Berkowitz took the opportunity to thank the muni’s personnel for their response to the quake.
“We owe them a debt of gratitude,” he said.
Assemblymember John Weddleton inquired about the total impact on the municipal budget from the earthquake response, but municipal manager Bill Falsey said it was still too early to give an exact figure because it’s unknown how much funding will be provided by the federal government. Falsey said he’ll have a better handle on the financial situation at Tuesday’s regular assembly meeting.
Assemblymembers Suzanne LaFrance of South Anchorage and Amy Demboski of Chugiak both said they’d like the muncipality to offer a free dump day.
“That would be somehting that would be very beneficial to our community,” she said.
On Sunday evening, Falsey said both the Anchorage Regional Landfill and the central transfer station in Anchorage will be free to the public through Dec. 8. He urged people to be patient and take their time in order to keep the facilities from being overwhelmed.
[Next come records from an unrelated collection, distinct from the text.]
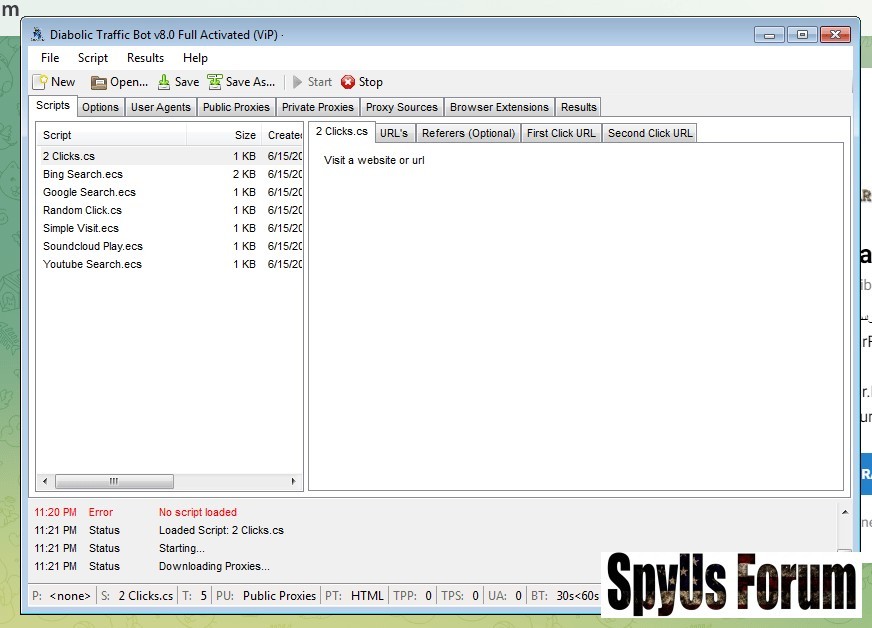
Task: Sort scripts by Size column header
Action: click(x=245, y=135)
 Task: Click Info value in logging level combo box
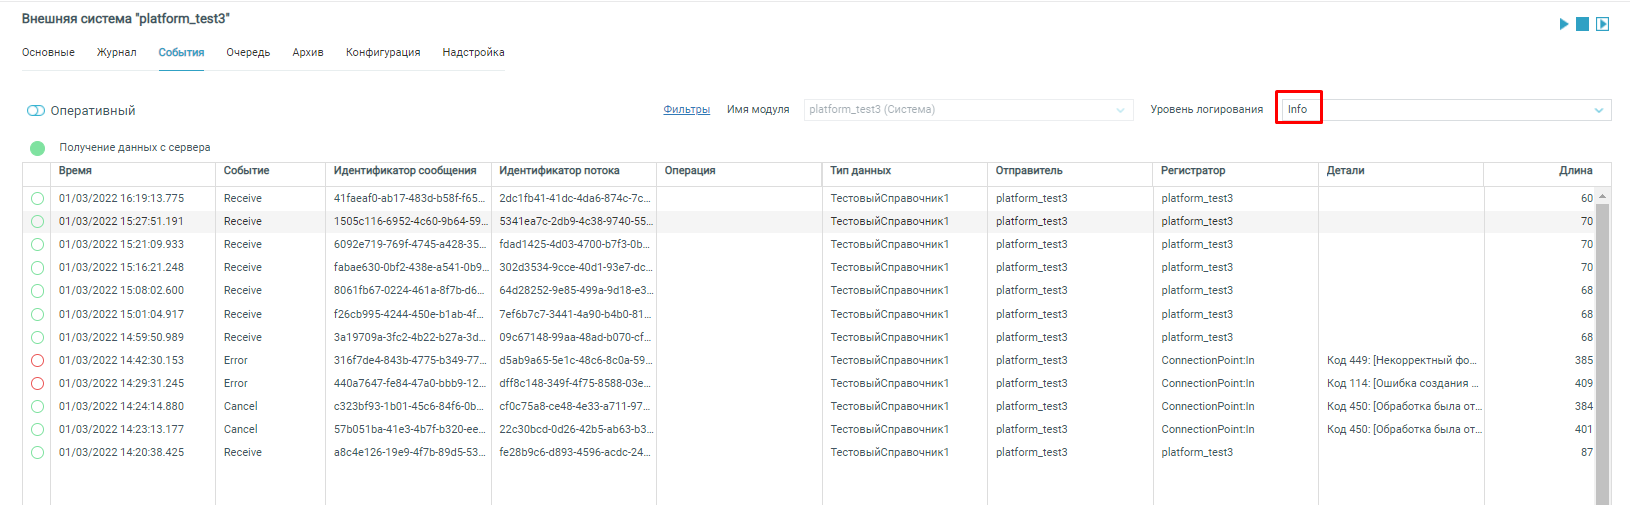point(1298,109)
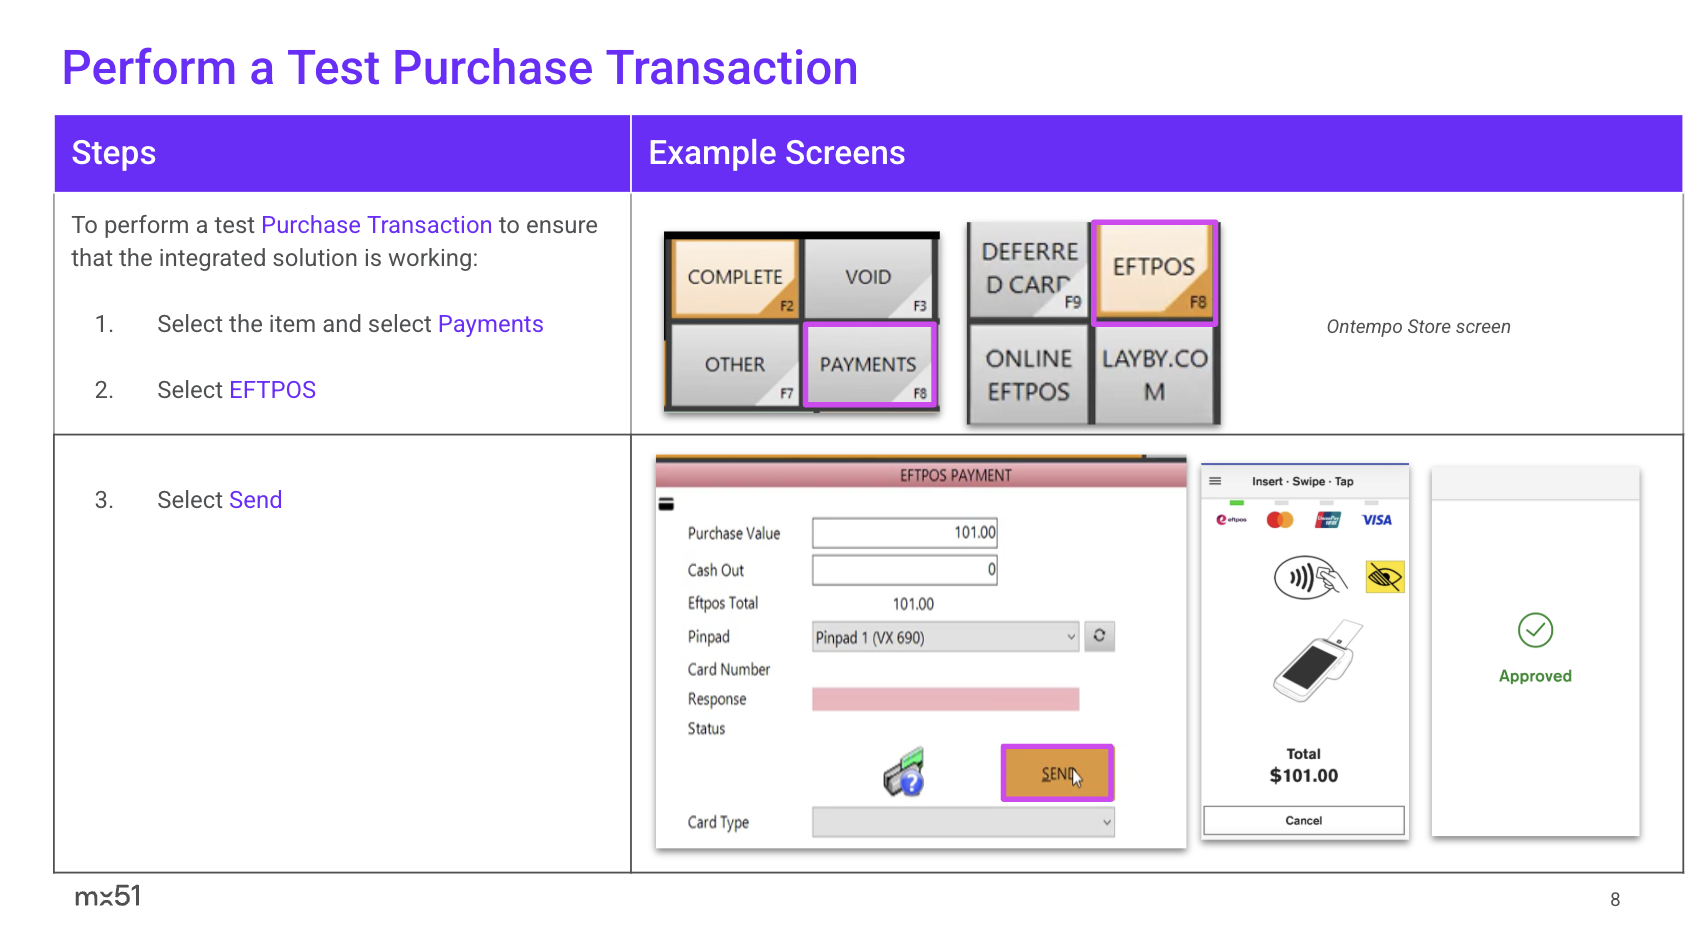Screen dimensions: 1702x952
Task: Click the Visa card logo
Action: [x=1376, y=520]
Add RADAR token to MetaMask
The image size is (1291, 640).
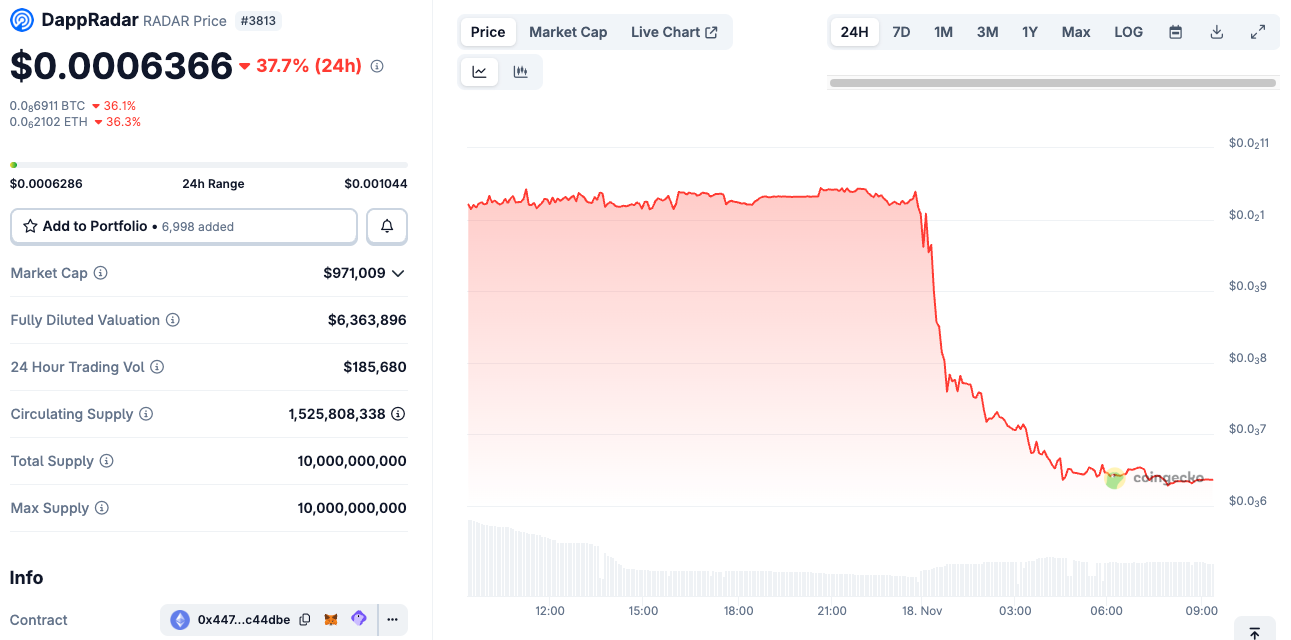pos(331,619)
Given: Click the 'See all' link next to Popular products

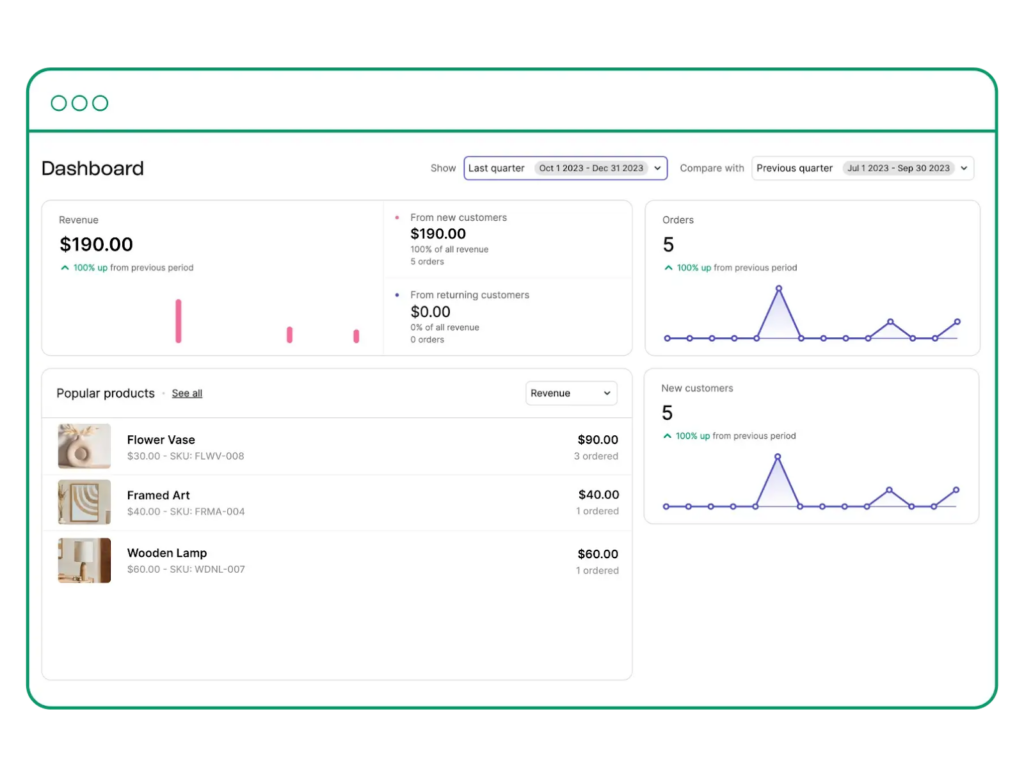Looking at the screenshot, I should pyautogui.click(x=187, y=393).
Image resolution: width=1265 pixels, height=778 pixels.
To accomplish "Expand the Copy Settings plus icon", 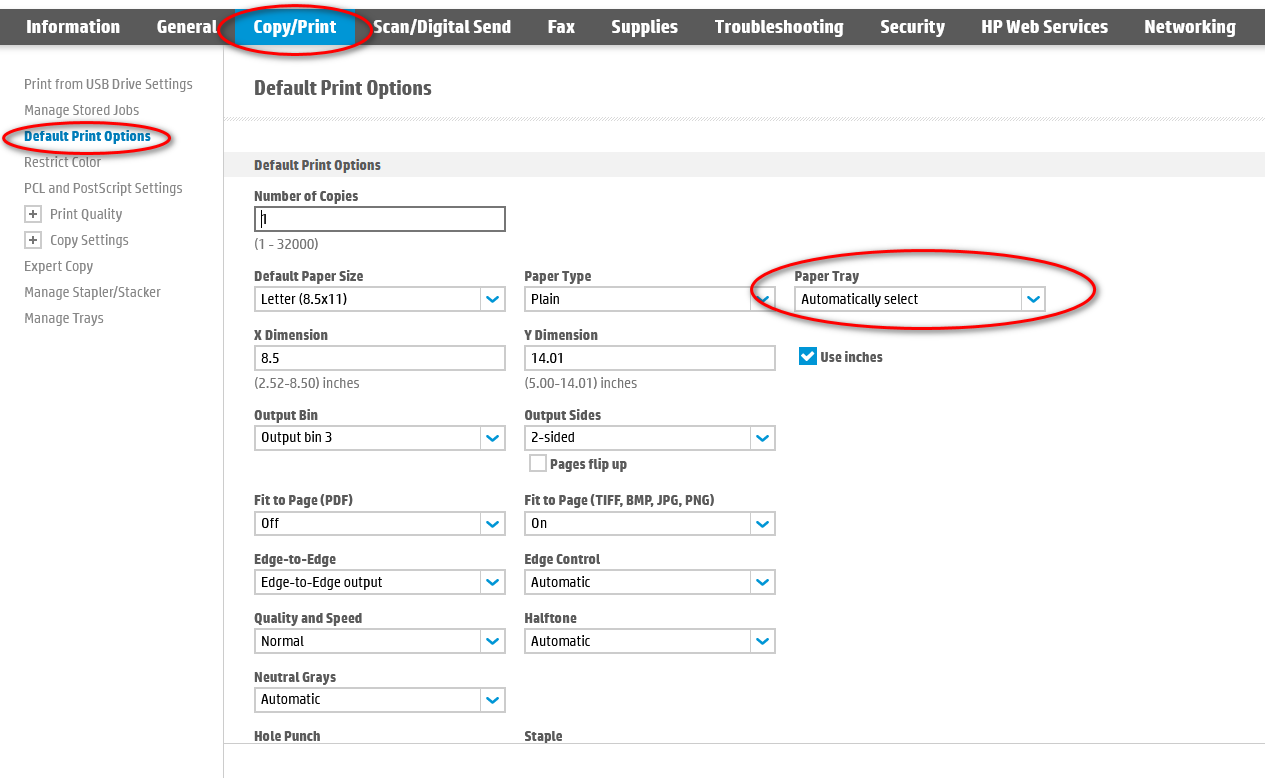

“There is no rush,” he said.
Demboski also took the opportunity to inform the assembly she’ll officially go to work for Gov.-elect Mike Dunleavy when the governor is sworn in Monday and that she’d declare a vacancy Tuesday. She also offered to be a conduit for information between the muni and the governor’s office once she begins work as Dunleavy’s deputy chief of staff.
“You have my cell phone number,” Demboski told her soon-to-be-former colleagues.
After the meeting, Demboski said she’s been busy over the past couple days checking on her constituents and surveying damage in Chugiak. The second-term assemblymember and former Chugiak Community Council president said she plans to continue working in her role on the assembly right up until the new governor takes office.
“My job as an assemblymember doesn’t stop until the moment it stops,” she said.
She said she expects applications will start coming in Wednesday, and that the assembly will appoint a member to fill her seat quickly.
“My expectation is it will not be open very long,” she said.
Demboski said her familiarity with municipal issues will be extremely helpful in her new role within the Dunleavy administration.
“I’m going to be in direct contact to the Anchorage area right from the governor’s office,” she said.
Demboski said her home was undamaged by the quake, though she did have plenty of things fall off the walls.
“I think the worst damage was emotionally to my dog,” she said.
Assemblymember Fred Dyson said his Eagle River home was also unscathed, and the retired engineer quoted the Book of Matthew to describe his philosophy on homebuilding.
“A wise man built his house on the rock,” Dyson said.
Though Chugiak-Eagle River was among the hardest hit areas by the quake, both assemblymembers said they were proud of how the community rolled with the event. Dyson pointed out that many of his constituents are retired or in the military.
“Those people are pretty resilient,” he said.